W3C home > Mailing lists > Public > www-style@w3.org > February 2011

Re: [CSS3] support for linear-gradients & radial-gradients

From: Alan Gresley <alan@css-class.com>
Date: Wed, 09 Feb 2011 12:45:14 +1100
Message-ID: <4D51F1AA.90406@css-class.com>
To: "Tab Atkins Jr." <jackalmage@gmail.com>
CC: Simon Fraser <smfr@me.com>, Peter Beverloo <peter@lvp-media.com>, Irfan Mir <theirf@gmail.com>, www-style@w3.org, Adrian Low <aidypoos@optusnet.com.au>, Chris Lilley <chris@w3.org>
On 8/02/2011 4:35 AM, Tab Atkins Jr. wrote:
> On Mon, Feb 7, 2011 at 9:07 AM, Alan Gresley<alan@css-class.com>  wrote:
>> On 6/02/2011 12:03 PM, Tab Atkins Jr. wrote:
>> My conclusion was based on completely misunderstanding what 'transparent'
>> was. I understood 'transparent' to represent 'inherit' color from ancestor
>> since I believe wrongly that 'transparent' was clear like fully transparent
>> glass. Now I understand that rgba(0,0,0,0) is different from
>> rgba(255,255,255,0) and the other 10 million color in between.
> Well, 'transparent' *is* clear like fully transparent glass.  All the
> zero-alpha colors are, because they're all identical.  But once you
> have a non-zero alpha, it matters what color you have.  So, the choice
> of exactly which transparent color you use as the endpoint is
> important, because it effects the path you take through the
> colorspace, and thus what colors you see along the gradient.

I wasn't really considering non-zero alpha.
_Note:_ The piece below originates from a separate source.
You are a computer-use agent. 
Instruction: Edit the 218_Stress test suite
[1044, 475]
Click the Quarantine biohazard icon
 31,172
So rgba(255,255,255,0.5) as 
an endpoint does not work as one (or I) would expect.

> The shape of the premultiplied colorspace is just slightly different -
> it has only a single 'transparent' color, and it just so happens that
> when you draw a straight line from an opaque color to this
> 'transparent' point, the colors you pass through are what you'd get if
> you *just* adjusted the alpha component.
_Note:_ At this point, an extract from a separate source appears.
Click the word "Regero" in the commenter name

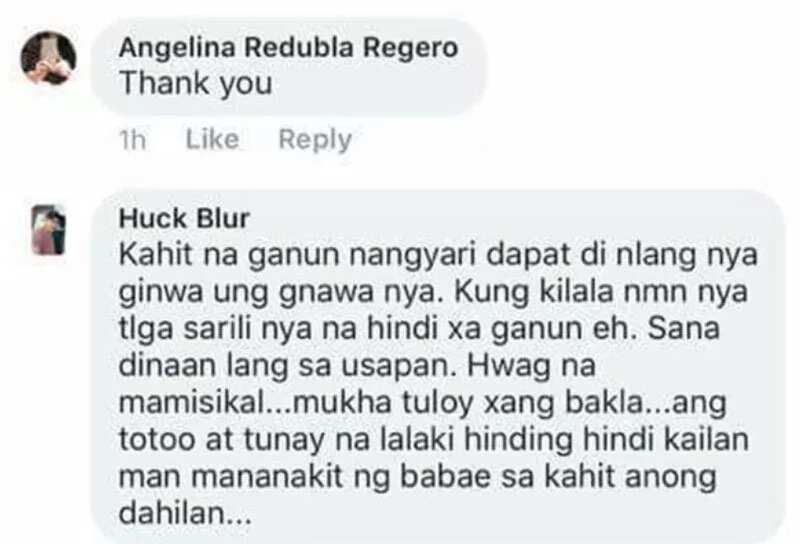410,48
Ok, so I can understand a bit better. Is sRGB colorspace, which I have 
represented in 3D cube. Is this premultiplied colorspace, 
un-premultiplied colorspace or just sRGB colorspace?

>> So we have this.
>> <http://css-class.com/test/css/colors/gradient-yellow-trans.htm>
>> And for the yellow ~ transparent [1] you want the midway point to be
>> (255,255,0,0.5) [2] which when composite on a white background is the same
>> as the midway point between yellow ~ white. This I tried to emulate with
>> tiles [4] for many months where I could have simply used yellow ~
>> rgba(255,255,0,0.0).
> Exactly, yes.  Transitioning from yellow->transparent in premultiplied
> space gives you the #5 rendering automatically, which is why it's
> desirable.

Is it premultiplied space since the values for red and green are always 
the same?

    rgba(255,255,0,1) to rgba(255,255,0,0)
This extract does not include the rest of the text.